Copy all of the lines below word for word, leaving out the pictures.
[Start of Exercise inputs]
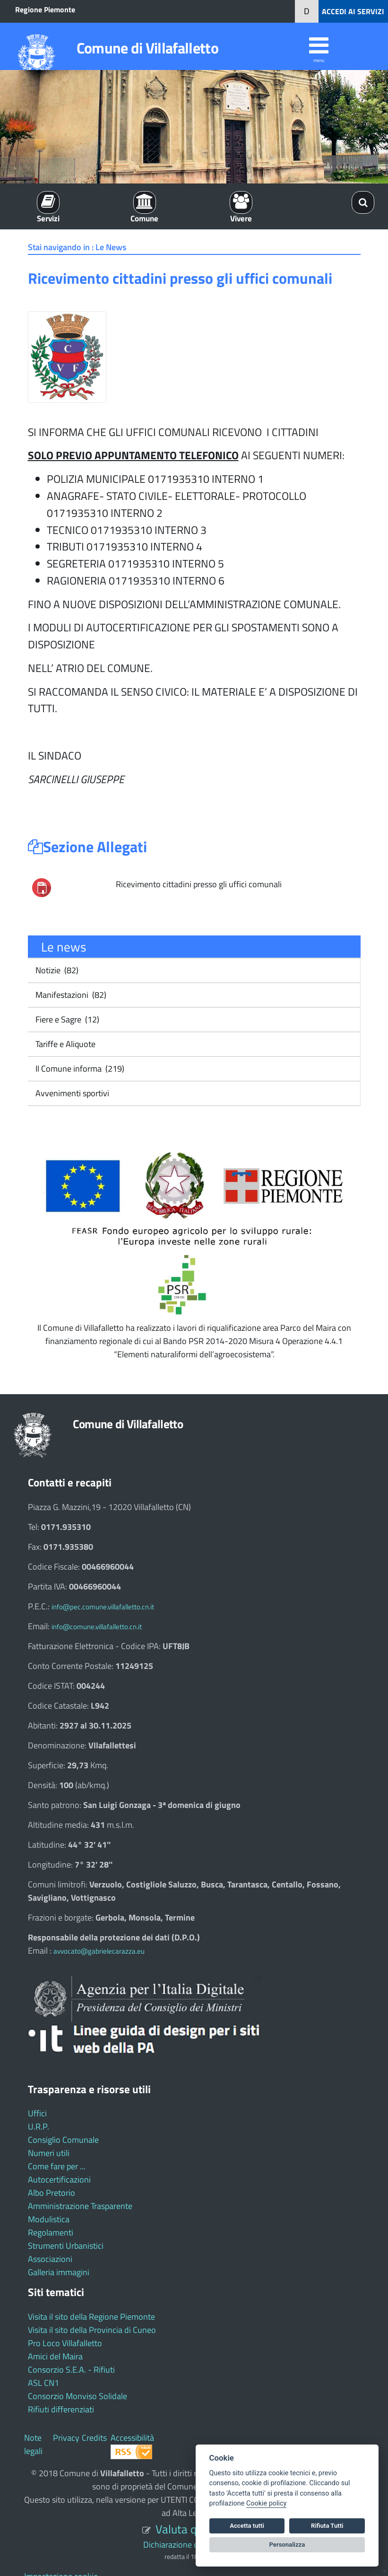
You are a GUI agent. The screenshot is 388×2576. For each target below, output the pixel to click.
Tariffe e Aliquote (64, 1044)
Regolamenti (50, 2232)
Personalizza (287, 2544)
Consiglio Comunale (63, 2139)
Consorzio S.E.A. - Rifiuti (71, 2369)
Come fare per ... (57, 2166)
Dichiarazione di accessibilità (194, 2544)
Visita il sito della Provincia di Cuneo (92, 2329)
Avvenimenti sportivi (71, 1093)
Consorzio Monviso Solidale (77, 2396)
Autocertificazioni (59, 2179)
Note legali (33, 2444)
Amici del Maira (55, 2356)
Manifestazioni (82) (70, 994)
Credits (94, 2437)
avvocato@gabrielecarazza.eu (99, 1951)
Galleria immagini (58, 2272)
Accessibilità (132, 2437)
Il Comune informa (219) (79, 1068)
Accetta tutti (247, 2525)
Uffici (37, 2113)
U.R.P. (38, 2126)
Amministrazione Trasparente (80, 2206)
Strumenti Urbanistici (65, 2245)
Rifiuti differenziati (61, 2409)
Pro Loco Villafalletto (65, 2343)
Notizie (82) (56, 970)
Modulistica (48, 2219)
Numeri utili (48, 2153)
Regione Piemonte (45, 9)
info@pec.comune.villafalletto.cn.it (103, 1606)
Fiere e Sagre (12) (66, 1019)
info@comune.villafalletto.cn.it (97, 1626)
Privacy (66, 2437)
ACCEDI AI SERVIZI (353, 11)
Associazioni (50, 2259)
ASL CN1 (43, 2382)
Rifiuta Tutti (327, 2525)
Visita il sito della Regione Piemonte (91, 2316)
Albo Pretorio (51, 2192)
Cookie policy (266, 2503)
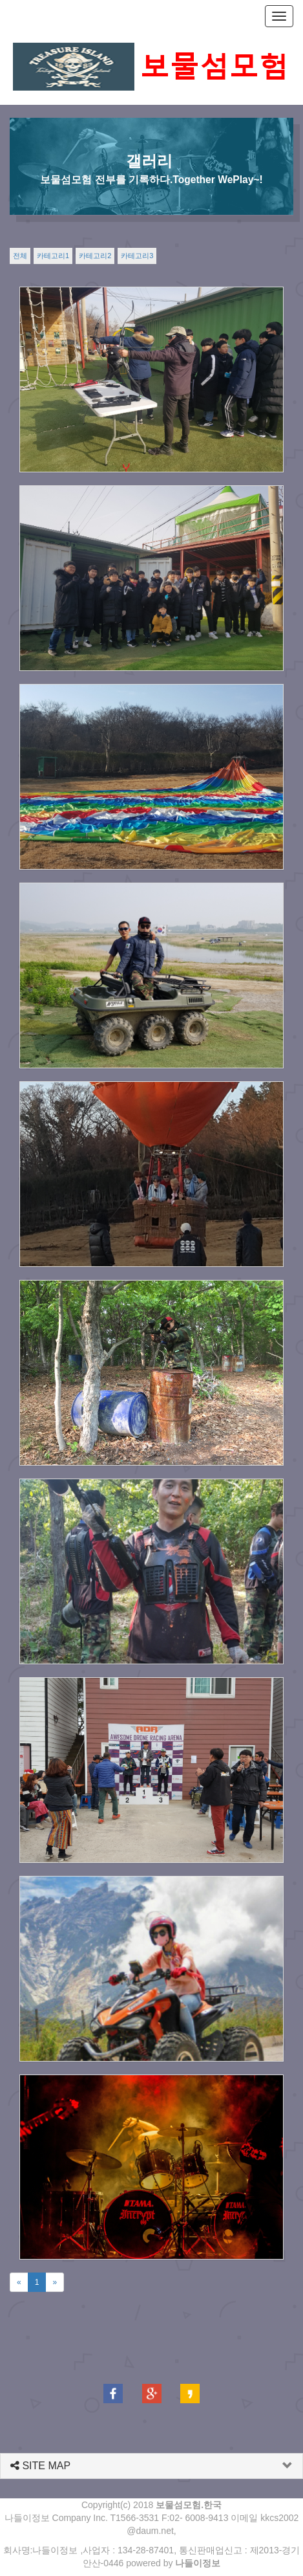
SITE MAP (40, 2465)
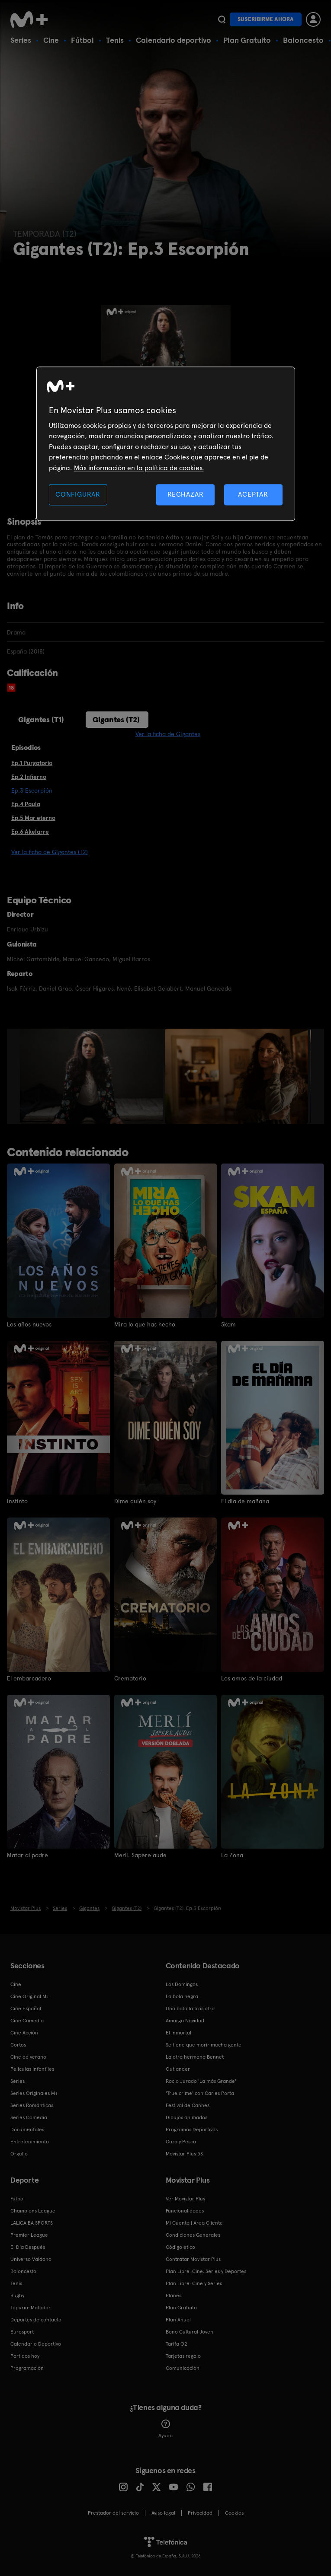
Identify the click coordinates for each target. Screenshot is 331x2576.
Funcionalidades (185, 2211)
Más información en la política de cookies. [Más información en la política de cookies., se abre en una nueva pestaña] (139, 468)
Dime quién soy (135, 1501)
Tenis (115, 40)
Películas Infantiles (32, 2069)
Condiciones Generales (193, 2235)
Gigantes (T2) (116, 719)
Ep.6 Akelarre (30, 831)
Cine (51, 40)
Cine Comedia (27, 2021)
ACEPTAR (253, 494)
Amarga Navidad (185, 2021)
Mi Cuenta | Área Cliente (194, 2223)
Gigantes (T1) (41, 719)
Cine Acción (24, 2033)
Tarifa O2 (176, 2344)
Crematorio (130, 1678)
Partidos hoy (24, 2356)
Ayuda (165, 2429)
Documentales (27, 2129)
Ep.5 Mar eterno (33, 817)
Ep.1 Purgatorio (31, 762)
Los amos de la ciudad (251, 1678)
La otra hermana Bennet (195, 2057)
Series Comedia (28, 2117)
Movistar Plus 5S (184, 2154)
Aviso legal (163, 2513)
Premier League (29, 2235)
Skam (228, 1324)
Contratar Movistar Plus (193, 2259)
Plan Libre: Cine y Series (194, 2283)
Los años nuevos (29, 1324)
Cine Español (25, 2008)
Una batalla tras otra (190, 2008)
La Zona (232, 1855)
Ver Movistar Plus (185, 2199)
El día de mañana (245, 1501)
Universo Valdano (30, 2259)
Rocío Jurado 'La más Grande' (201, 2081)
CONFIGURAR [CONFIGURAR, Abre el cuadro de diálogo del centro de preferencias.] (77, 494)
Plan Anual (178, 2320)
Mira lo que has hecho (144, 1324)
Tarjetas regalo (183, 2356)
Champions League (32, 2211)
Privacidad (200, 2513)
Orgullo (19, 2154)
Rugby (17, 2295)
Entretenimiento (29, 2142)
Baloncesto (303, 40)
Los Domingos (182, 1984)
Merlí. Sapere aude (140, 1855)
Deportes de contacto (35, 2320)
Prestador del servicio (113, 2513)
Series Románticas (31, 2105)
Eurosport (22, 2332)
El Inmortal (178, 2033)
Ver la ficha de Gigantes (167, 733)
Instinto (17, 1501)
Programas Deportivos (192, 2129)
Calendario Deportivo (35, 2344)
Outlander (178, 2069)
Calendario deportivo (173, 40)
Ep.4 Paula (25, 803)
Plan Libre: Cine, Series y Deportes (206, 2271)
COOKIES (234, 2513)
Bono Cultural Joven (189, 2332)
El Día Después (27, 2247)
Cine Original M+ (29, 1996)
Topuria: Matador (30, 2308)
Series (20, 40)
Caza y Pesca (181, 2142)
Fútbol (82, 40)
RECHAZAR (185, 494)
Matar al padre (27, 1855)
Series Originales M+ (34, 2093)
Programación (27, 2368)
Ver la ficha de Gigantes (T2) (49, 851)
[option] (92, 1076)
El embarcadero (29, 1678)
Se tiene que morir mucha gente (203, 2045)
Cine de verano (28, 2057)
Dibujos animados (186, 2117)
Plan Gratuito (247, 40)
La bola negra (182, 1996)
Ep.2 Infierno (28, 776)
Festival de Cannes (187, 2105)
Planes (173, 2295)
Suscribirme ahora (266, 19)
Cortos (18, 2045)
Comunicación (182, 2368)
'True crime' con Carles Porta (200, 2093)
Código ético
[End of Exercise inputs]
- [The answer]
You are a GUI agent. The screenshot is 388×2576. For each target below, output the pixel to click.
Tariffe e Aliquote (64, 1044)
Regolamenti (50, 2232)
Personalizza (287, 2544)
Consiglio Comunale (63, 2139)
Consorzio S.E.A. - Rifiuti (71, 2369)
Come fare per ... (57, 2166)
Dichiarazione di accessibilità (194, 2544)
Visita il sito della Provincia di Cuneo (92, 2329)
Avvenimenti sportivi (71, 1093)
Consorzio Monviso Solidale (77, 2396)
Autocertificazioni (59, 2179)
Note legali (33, 2444)
Amici del Maira (55, 2356)
Manifestazioni (82) (70, 994)
Credits (94, 2437)
avvocato@gabrielecarazza.eu (99, 1951)
Galleria immagini (58, 2272)
Accessibilità (132, 2437)
Il Comune informa (219) (79, 1068)
Accetta tutti (247, 2525)
Uffici (37, 2113)
U.R.P. (38, 2126)
Amministrazione Trasparente (80, 2206)
Strumenti Urbanistici (65, 2245)
Rifiuti differenziati (61, 2409)
Pro Loco Villafalletto (65, 2343)
Notizie (82) (56, 970)
Modulistica (48, 2219)
Numeri utili (48, 2153)
Regione Piemonte (45, 9)
info@pec.comune.villafalletto.cn.it (103, 1606)
Fiere e Sagre (12) (66, 1019)
info@comune.villafalletto.cn.it (97, 1626)
Privacy (66, 2437)
ACCEDI AI SERVIZI (353, 11)
Associazioni (50, 2259)
ASL CN1 (43, 2382)
Rifiuta Tutti (327, 2525)
Visita il sito della Regione Piemonte (91, 2316)
Albo Pretorio (51, 2192)
Cookie policy (266, 2503)
SITE MAP (40, 2465)
Identify the click coordinates for each target. Screenshot is 331x2576.
Funcionalidades (185, 2211)
Más información en la política de cookies. [Más información en la política de cookies., se abre en una nueva pestaña] (139, 468)
Dime quién soy (135, 1501)
Tenis (115, 40)
Películas Infantiles (32, 2069)
Condiciones Generales (193, 2235)
Gigantes (T2) (116, 719)
Ep.6 Akelarre (30, 831)
Cine (51, 40)
Cine Comedia (27, 2021)
ACEPTAR (253, 494)
Amarga Navidad (185, 2021)
Mi Cuenta | Área Cliente (194, 2223)
Gigantes (T1) (41, 719)
Cine Acción (24, 2033)
Tarifa O2 (176, 2344)
Crematorio (130, 1678)
Partidos hoy (24, 2356)
Ayuda (165, 2429)
Documentales (27, 2129)
Ep.5 Mar eterno (33, 817)
Ep.1 Purgatorio (31, 762)
Los amos de la ciudad (251, 1678)
La otra hermana Bennet (195, 2057)
Series Comedia (28, 2117)
Movistar Plus 5S (184, 2154)
Aviso legal (163, 2513)
Premier League (29, 2235)
Skam (228, 1324)
Contratar Movistar Plus (193, 2259)
Plan Libre: Cine y Series (194, 2283)
Los años nuevos (29, 1324)
Cine Español (25, 2008)
Una batalla tras otra (190, 2008)
La Zona (232, 1855)
Ver Movistar Plus (185, 2199)
El día de mañana (245, 1501)
Universo Valdano (30, 2259)
Rocío Jurado 'La más Grande' (201, 2081)
CONFIGURAR [CONFIGURAR, Abre el cuadro de diálogo del centro de preferencias.] (77, 494)
Plan Anual (178, 2320)
Mira lo que has hecho (144, 1324)
Tarjetas regalo (183, 2356)
Champions League (32, 2211)
Privacidad (200, 2513)
Orgullo (19, 2154)
Rugby (17, 2295)
Entretenimiento (29, 2142)
Baloncesto (303, 40)
Los Domingos (182, 1984)
Merlí. Sapere aude (140, 1855)
Deportes de contacto (35, 2320)
Prestador del servicio (113, 2513)
Series Románticas (31, 2105)
Eurosport (22, 2332)
El Inmortal (178, 2033)
Ver la ficha de Gigantes (167, 733)
Instinto (17, 1501)
Programas Deportivos (192, 2129)
Calendario Deportivo (35, 2344)
Outlander (178, 2069)
Calendario deportivo (173, 40)
Ep.4 Paula (25, 803)
Plan Libre: Cine, Series y Deportes (206, 2271)
COOKIES (234, 2513)
Bono Cultural Joven (189, 2332)
El Día Después (27, 2247)
Cine Original M+ (29, 1996)
Topuria: Matador (30, 2308)
Series (20, 40)
Caza y Pesca (181, 2142)
Fútbol (82, 40)
RECHAZAR (185, 494)
Matar al padre (27, 1855)
Series Originales M+ (34, 2093)
Programación (27, 2368)
Ver la ficha de Gigantes (T2) (49, 851)
[option] (92, 1076)
El embarcadero (29, 1678)
Se tiene que morir mucha gente (203, 2045)
Cine de verano (28, 2057)
Dibujos animados (186, 2117)
Plan Gratuito (247, 40)
La bola negra (182, 1996)
Ep.2 Infierno (28, 776)
Festival de Cannes (187, 2105)
Planes (173, 2295)
Suscribirme ahora (266, 19)
Cortos (18, 2045)
Comunicación (182, 2368)
'True crime' con Carles Porta (200, 2093)
Código ético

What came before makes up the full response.